Walter Benjamin. Sur le concept d’histoire, IX, 1940
L’extinction pourrait sembler un concept pessimiste où le fatalisme prendrait le pas sur la possibilité d’agir. Or, il n’en est rien, et c’est bien là le paradoxe. De la même manière que d’un point de vue individuel, ceux qui acceptent la mort intègrent la finitude comme ouverture aux possibles, don fini de l’infini qui n’est en rien morbide, ceux qui occultent leur mortalité sont pris dans une fuite en avant qui provoque l’objet de leur inquiétude muette : leur mort. Il est temps, en tant qu’espèce, d’intégrer la possibilité de notre finitude commune dont la cause n’est pas nécessairement humaine, mais qui pourrait bien advenir du jour ou lendemain, laissant totalement impensée cette fin. L’art consisterait alors à ramener le monde à l’état précaire. Transition et circonstance contre l’évidence de la volonté anthropocentrique qui croit ramener la situation à la stabilité par son action et par là même s’assurer de sa propre persistance. Or le caractère non définitif du monde humain, sa finitude, est aussi son possible, l’ouverture d’un jeu qui monte, démonte et remonte, les “ruines à l’envers” dont parlait Kubler à propos de Robert Smithson dans Formes du temps (1973).
Dans Si l’on peut penser sans corps (1986), Jean-François Lyotard analyse le projet implicite de l’IA. Il explique que celui-ci est fondé sur une fuite devant la mortalité individuelle, mais aussi collective dont la forme extrême est la mort du soleil dans 4,5 milliards d’années. L’IA consisterait à « simuler les conditions de la vie et de la pensée de telle sorte qu’une pensée reste matériellement possible après le changement de la matière qu’est le désastre ». Le corps est alors considéré comme le hardware du software qu’est la pensée. « Le problème des technosciences s’énonce donc : assurer à ce software un hardware indépendant des conditions de vie terrestre (…) c’est à ce prix que l’explosion restera pensable. » Lyotard déconstruit ce projet, car la pensée n’est pas binaire, elle a un horizon selon Husserl, mais plus encore le jugement réfléchissant de Kant élabore des règles à partir des résultats obtenus réflexivement. La séparabilité du corps et de l’esprit est au cœur du projet théologique de l’IA. Dans ce texte, Lyotard développe l’idée qu’il y a une intrication de la pensée et de la souffrance, la douleur n’étant pas ici un symptôme, « elle est la pensée elle-même en tant qu’elle se résout à l’irrésolution, décide d’être patiente, et veut ne pas vouloir, veut, justement, ne pas vouloir dire à la place de ce qui doit être signifié (…) vos machines à représenter souffriront-elles ? »

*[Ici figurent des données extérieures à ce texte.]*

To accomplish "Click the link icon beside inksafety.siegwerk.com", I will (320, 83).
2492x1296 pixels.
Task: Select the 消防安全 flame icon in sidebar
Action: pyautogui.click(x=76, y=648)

L’anthropocène dans le champ de l’art contemporain est anthropocentrique et provoque donc l’hubris dont elle croit se libérer en soumettant l’extinction humaine à sa propre volonté. On peut se demander si cette anthropocène, en cosubstancialisant l’être humain et la Terre, n’est pas théologique. En effet, penser que la Terre n’est pensable qu’humainement c’est faire de l’être humain un au-delà dont la figure ultime est divine. L’extinction apparaît alors comme un contre-concept, à la limite du pensable radicalisant une ontologie de la contingence et de l’athéisme. Dans le dernier article de l’Inhumain, Domus et la mégapole (1987), Lyotard laisse ouverte cette autre possibilité d’une fin infinie : « La seule pensée, mais abjecte, objective, réjective, capable de penser la fin de la domus, c’est peut être celle que suggère la technoscience (…) La pensée ne peut pas vouloir sa maison. Mais la maison la hante. » Qu’il nous soit permit de nommer, à la suite de Jussi Parikka et en un sens un peu différent, cette hantise de la maison l’Anthrobscene.